:: Exercise brief ::
Line by line, repeat the material below exactly and leave the images out.

:: Information given ::
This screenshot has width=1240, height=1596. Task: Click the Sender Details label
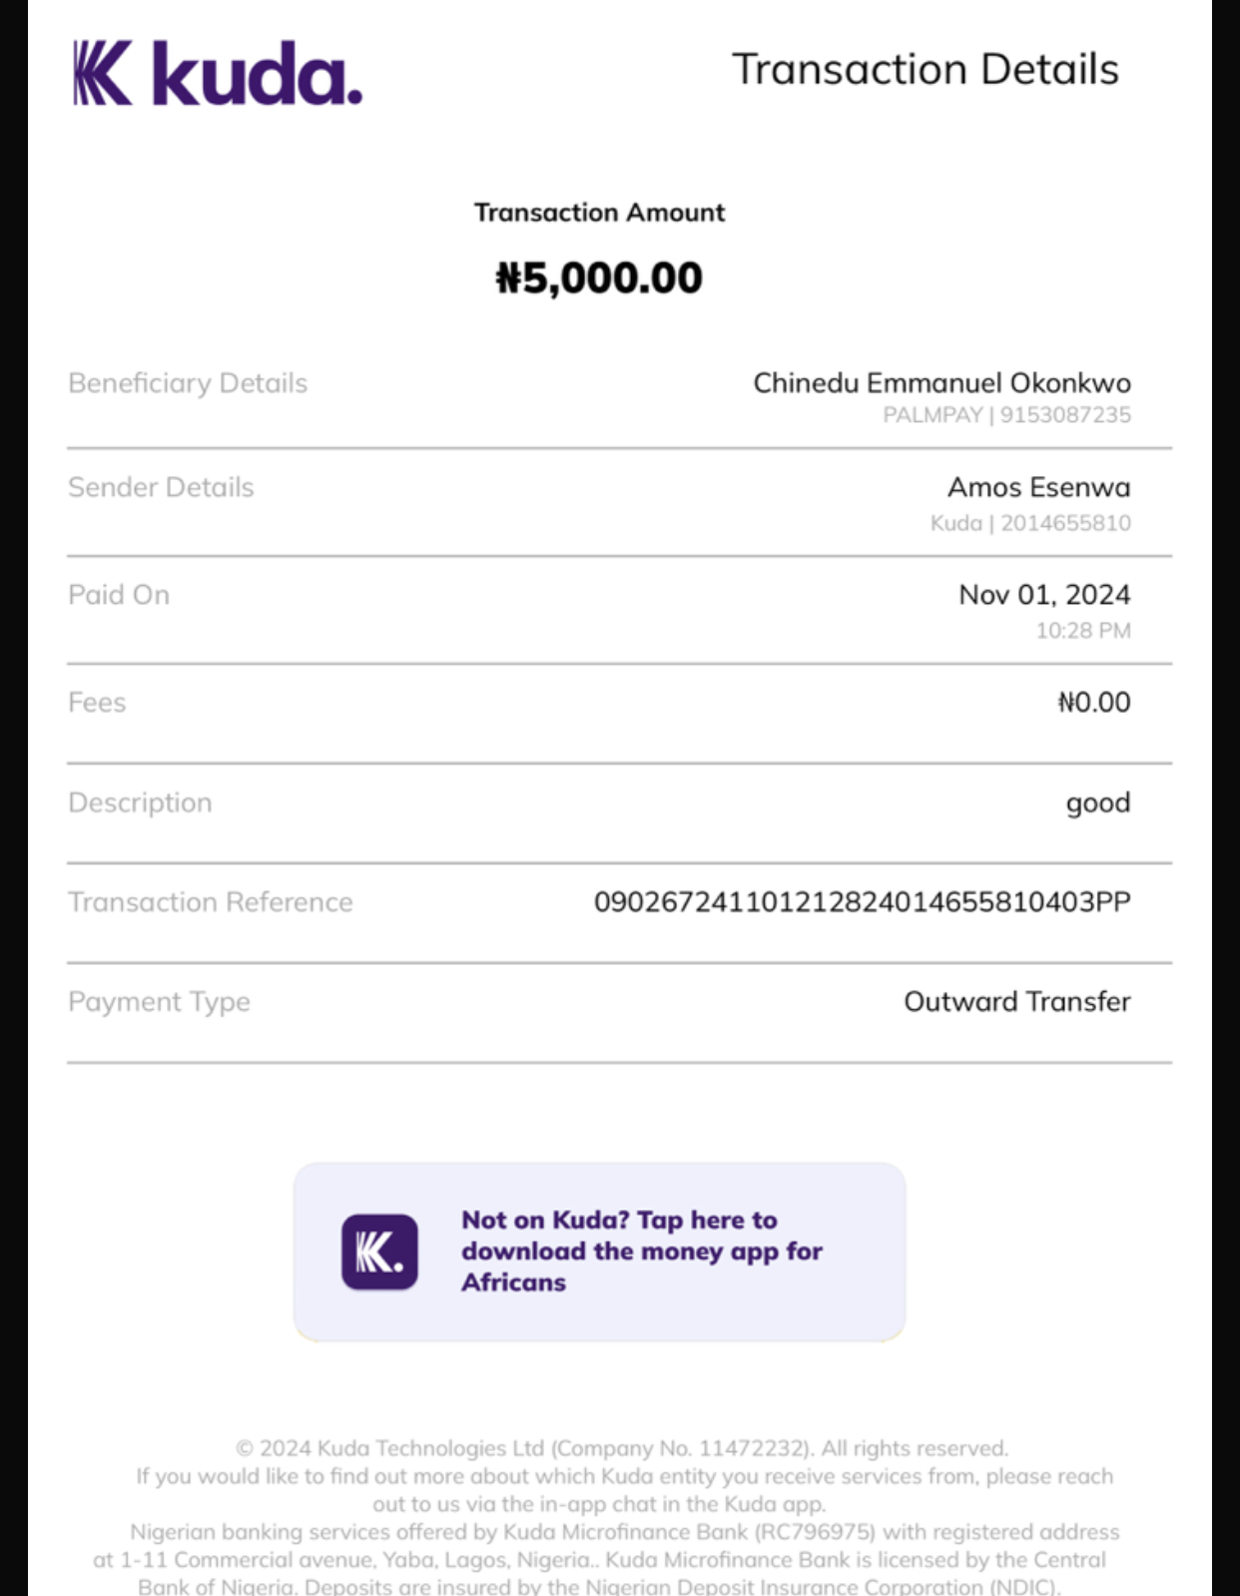point(161,487)
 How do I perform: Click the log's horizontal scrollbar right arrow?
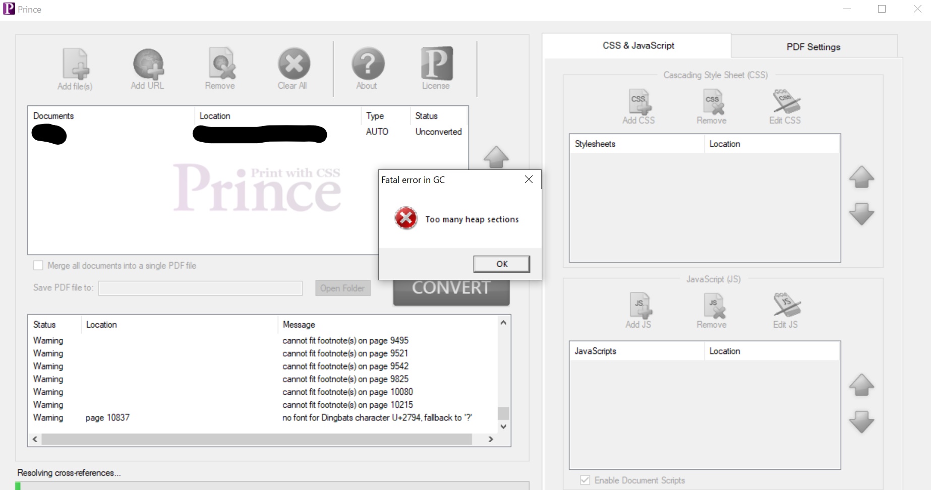pos(491,439)
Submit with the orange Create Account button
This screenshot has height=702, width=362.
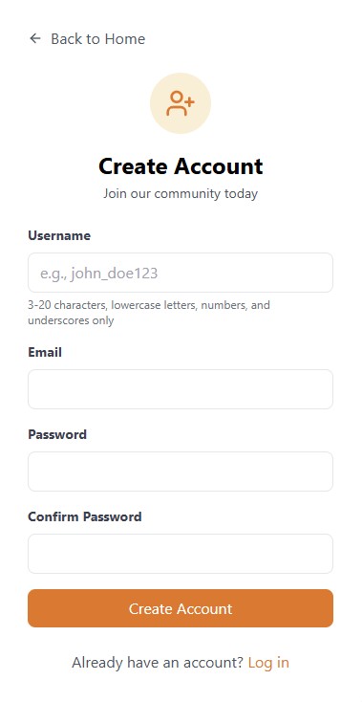[181, 608]
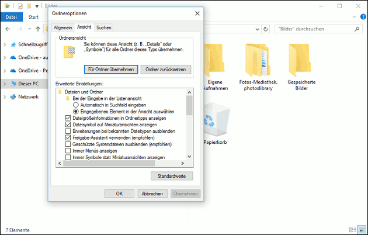The width and height of the screenshot is (368, 235).
Task: Go up one folder level with the up arrow
Action: 37,29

:: Response to the task ::
This screenshot has width=1240, height=1596. Task: Click the Sender Details label
point(161,487)
 How do I perform: Click the log's horizontal scrollbar right arrow?
pos(491,439)
Submit with the orange Create Account button
This screenshot has height=702, width=362.
[181, 608]
The width and height of the screenshot is (368, 235).
Task: Go up one folder level with the up arrow
Action: 37,29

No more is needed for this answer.